In the mailing-list reply on GradientBoosting below, which two of the three example models does the author say will be identical?

● QUOTED TEXT

+ + + + + + +

Re: [Scikit-learn-general] Unpredictability of GradientBoosting

Arnaud Joly Tue, 16 Sep 2014 09:45:09 -0700

Of you set the random state and put the same parameters, you are expected to 
have
exactly the same model. To be concrete, if you do


est_1 = GradientBoostingClassifie(random_state=0)
est.fit(X, y)

est_2 = GradientBoostingClassifie(random_state=0)
est.fit(X, y)

est_3 = GradientBoostingClassifie(random_state=1)
est.fit(X, y)

Then model est_1 and est_2 will be identical, while model est_1 and est_3 will
be different (but were learnt with the same parameters). You are expected to 
get similar 
performance up to the bias and variance of the model due to learning set and 
algorithm
randomisation. To learn more, you might want to check this example
 
http://scikit-learn.org/stable/auto_examples/ensemble/plot_bias_variance.html#example-ensemble-plot-bias-variance-py

Best regards,
Arnaud

On 16 Sep 2014, at 17:52, Debanjan Bhattacharyya <[email protected]> wrote:

> Thanks Arnaud
> Got it.
> 
> Essentially what you are saying is
> While training classifier A, imagine there was a tie at estimator 3, on 2 
> features sets, e.g S1[12,3,4,5,6] and S2[2,3,4,5,6,7]. And S1 was chosen
> While training classifier B, there was a tie again at estimator 3 on the same 
> sets and S2 was chosen.
> Now while predicting on an instance, with classifiers A and B, the feature 
> values of S1 sends the prediction path/value into a different split when 
> compared to S2.

+ + + + + + +

● SOURCE EXCERPT
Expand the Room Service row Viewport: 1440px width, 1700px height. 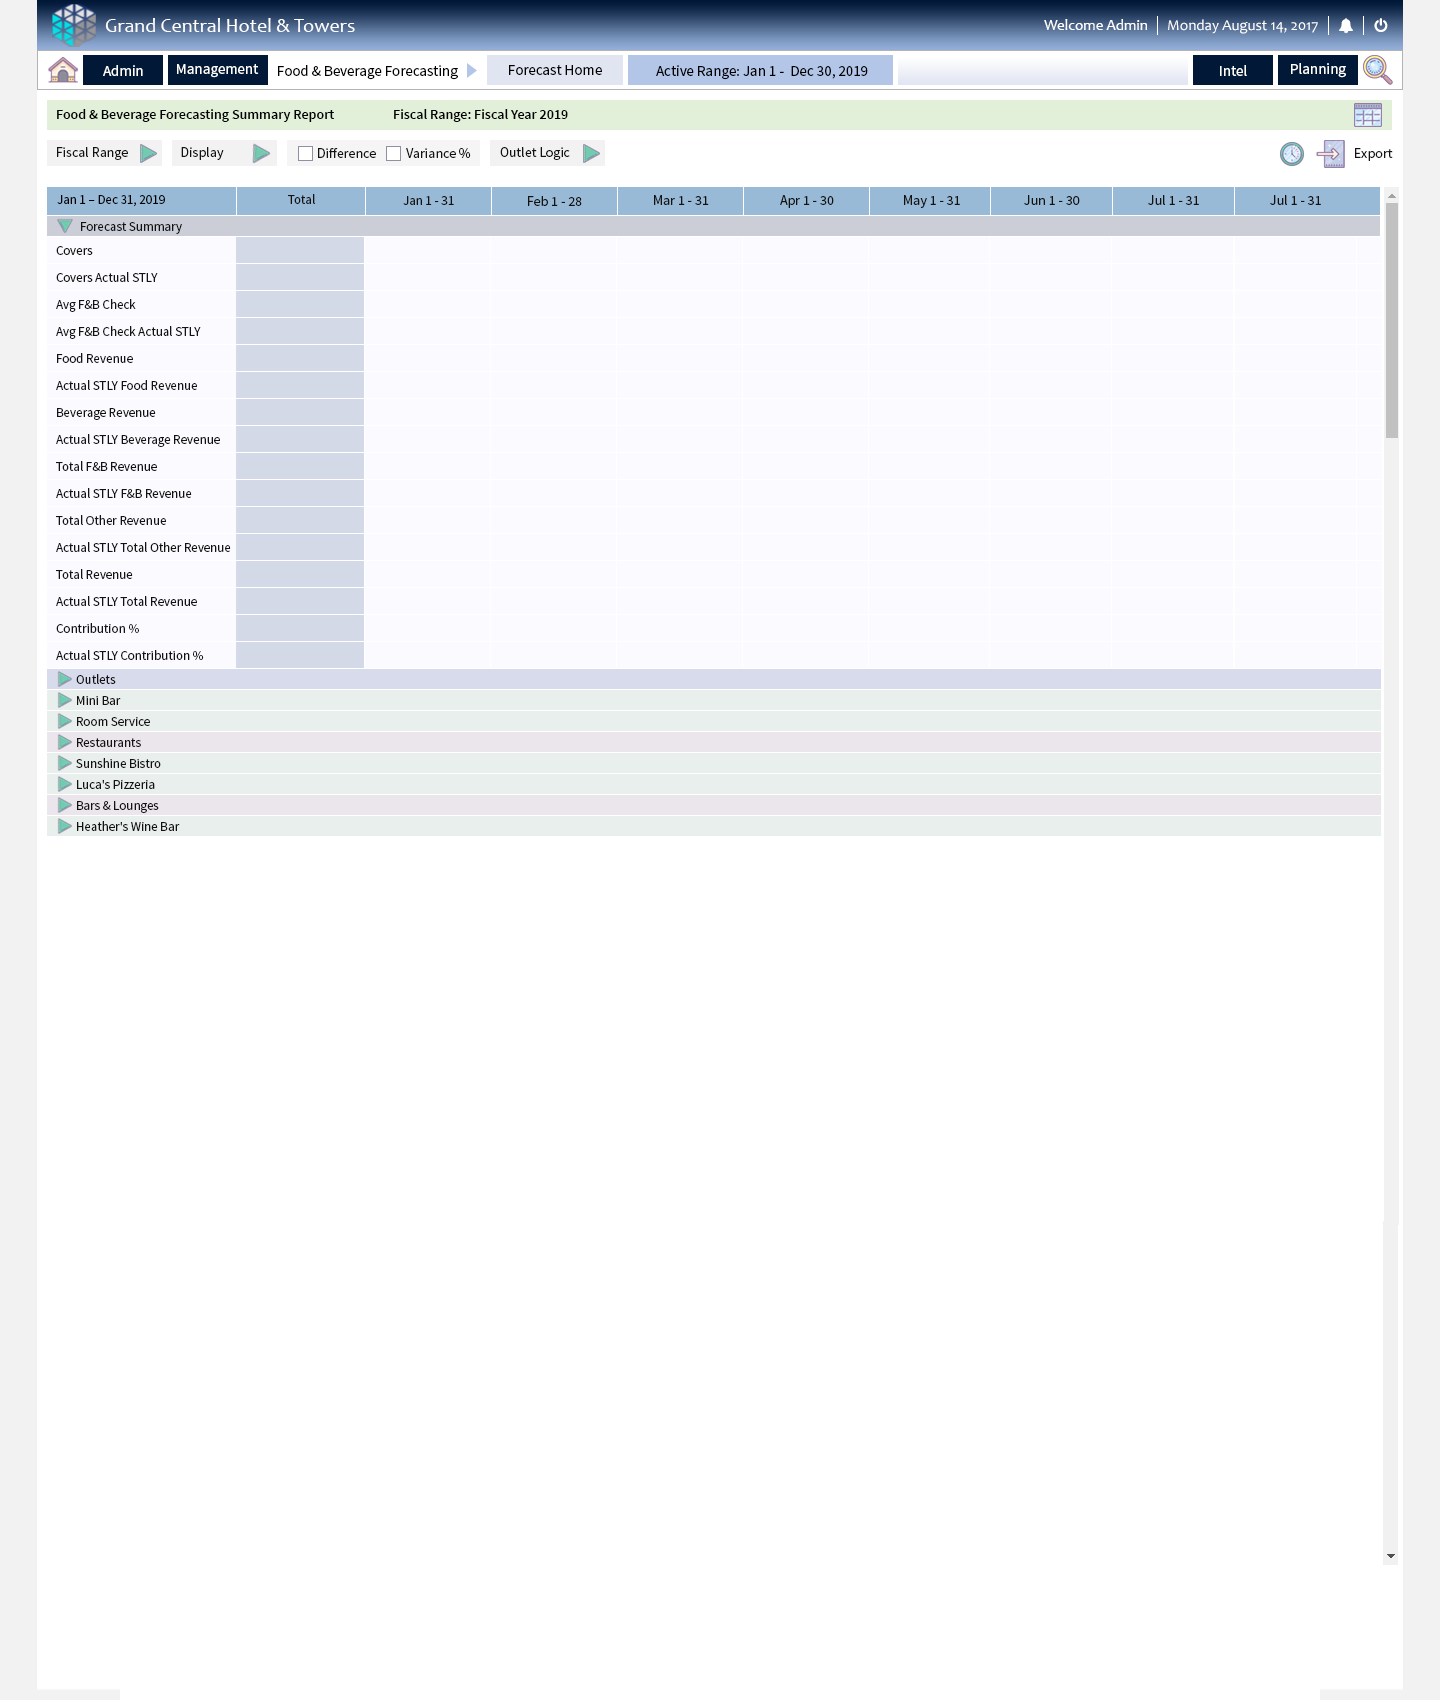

+ + + + + + +

● TASK ANSWER
est_1 and est_2